Прежде всего кинутся ловить, искать, задерживать Жору в моем костюме или, скажем, как они скажут, такого-то и такого-то вида молодого человека, в таком-то костюме явно с чужого плеча. И, конечно, хотя и не сначала, а по ходу будут искать мое тело, тело пенсионера ФИО. Но эти поиски мне не помешают, пусть ищут мое тело хоть всей командой, я займусь исключительно Жорой — самим собой в моем теперешнем сложном положении.

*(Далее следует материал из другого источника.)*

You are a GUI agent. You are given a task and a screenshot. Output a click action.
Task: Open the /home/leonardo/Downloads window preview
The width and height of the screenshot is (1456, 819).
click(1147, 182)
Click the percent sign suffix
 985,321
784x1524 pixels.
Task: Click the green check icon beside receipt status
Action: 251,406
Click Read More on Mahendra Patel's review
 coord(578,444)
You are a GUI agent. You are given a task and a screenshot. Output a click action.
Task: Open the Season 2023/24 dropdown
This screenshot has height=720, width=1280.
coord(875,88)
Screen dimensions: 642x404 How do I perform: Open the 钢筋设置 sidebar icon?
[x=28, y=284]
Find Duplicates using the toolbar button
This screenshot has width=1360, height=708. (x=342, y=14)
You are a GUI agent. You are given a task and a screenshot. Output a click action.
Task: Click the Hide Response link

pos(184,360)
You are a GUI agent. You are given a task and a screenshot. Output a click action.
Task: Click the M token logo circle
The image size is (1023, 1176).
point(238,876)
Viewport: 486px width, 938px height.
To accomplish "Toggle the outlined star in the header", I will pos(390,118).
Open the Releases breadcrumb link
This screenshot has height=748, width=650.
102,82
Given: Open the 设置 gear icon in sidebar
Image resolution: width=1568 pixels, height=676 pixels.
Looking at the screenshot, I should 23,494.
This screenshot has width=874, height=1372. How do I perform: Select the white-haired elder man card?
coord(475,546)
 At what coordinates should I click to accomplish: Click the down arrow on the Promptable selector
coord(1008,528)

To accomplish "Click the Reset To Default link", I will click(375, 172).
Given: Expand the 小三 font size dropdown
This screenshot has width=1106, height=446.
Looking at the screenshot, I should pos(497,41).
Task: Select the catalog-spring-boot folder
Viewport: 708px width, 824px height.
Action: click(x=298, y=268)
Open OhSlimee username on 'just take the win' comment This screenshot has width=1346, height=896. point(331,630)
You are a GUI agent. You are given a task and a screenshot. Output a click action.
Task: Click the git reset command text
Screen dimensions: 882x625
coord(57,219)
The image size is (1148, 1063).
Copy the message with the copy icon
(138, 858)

В Город на электричке, к которой тороплюсь, я не поеду, но, наверное, надо сделать вид, что уеду, и взять билет в Город. А поеду в другую сторону, до Конечной. Но тогда придется взять билет и до Конечной. Нельзя в моем положении ездить без билета. На таких пустяках и ловят преступников. Батюшки, я преступник! Конечно, можно тут наужахаться всласть, но у меня не было времени, так, просто мелькнуло на бегу. Преступник не преступник, а Жора под подозрением, несправедливым подозрением, и надо его до лучших времен увезти отсюда и спасти от погони.

Касса-то на станции одна, как же я буду брать одновременно билеты в оба конца: в Город и до Конечной? Сразу же и наслежу. Подходить два раза? Кассирша-то одна. Сделать вид, что в Город, а билет наоборот? Но как сделать вид для кассирши? Для нее куда взял билет, туда и еду. Вот уж и платформа, и касса, и электричка выкатывается из-за поворота, и кассирша смотрит из окошка, и дежурная по станции в красной фуражке улыбается дескать, в самый раз к поезду. Общественное давление — никуда не денешься, как под гипнозом делаю то, что от меня ожидают: полтинник на блюдечко в кассу — один в Город! Вот и сделал вид. Дальше еще лучше: сел в вагон, двери задвинулись, электричка тронулась — повезли загипнотизированного Жору в Город навстречу его коварной судьбе.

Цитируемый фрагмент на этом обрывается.